What’s cooking in Samdo? Safer stoves for a Tibetan village
Samdo is remote, about a seven-day trek from the nearest road, or five days on horseback. Around 300 Tibetans in 45 households make their home in this high-altitude settlement near the Manaslu Base Camp in Nepal. They get by tending to barley, wheat and potatoes in their small fields, or from selling hand-woven fabrics to the few trekkers who make their way there.
But the 2015 earthquakes damaged or destroyed much of the village.
That’s when I first met Nyima Dorjee, who made the trek to Kathmandu to seek our help.
Nyima had studied at Lopheling Primary School in Manang, an AHF-supported school, then did his high school in India before returning to his birthplace of Samdo to become a teacher in the primary school there and a local youth leader. Given his knowledge, and determination, it was easy to agree to help repair Samdo’s school and rebuild the community center, which also houses their handicraft shop.
I spoke to Nyima just a few days ago. He was mid-journey, riding by horse in the fresh snow, on his way to our Kathmandu office again to coordinate what we are partnering on now—buying safer stoves for his village.
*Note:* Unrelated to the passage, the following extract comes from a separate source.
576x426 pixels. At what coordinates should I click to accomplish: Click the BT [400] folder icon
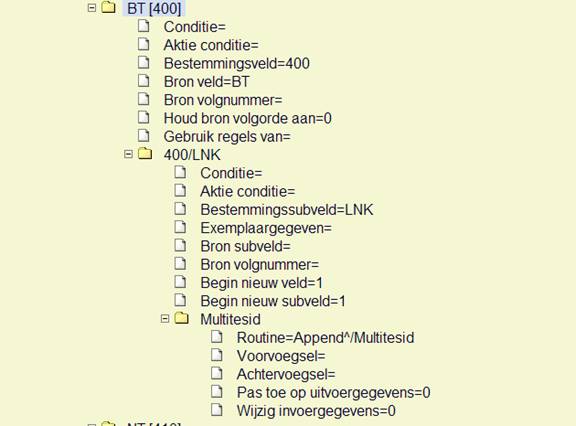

In Samdo, and most mountain villages, people use traditional stoves which burn more wood and, because there is no chimney, fill the kitchen and the whole home with smoke, making everyone vulnerable to eye diseases and respiratory problems.
But 'Chak Thap', a new and tested smoke-free stove built across the border in Tibet, has a long delivery pipe to funnel smoke out of the kitchen. And, because the fire is contained, it’s much safer—no more stray sparks or children falling into open flames, and less heat is lost so it consumes less wood.
Safe and warm. It’s a win for the Samdo Tibetans and for the environment.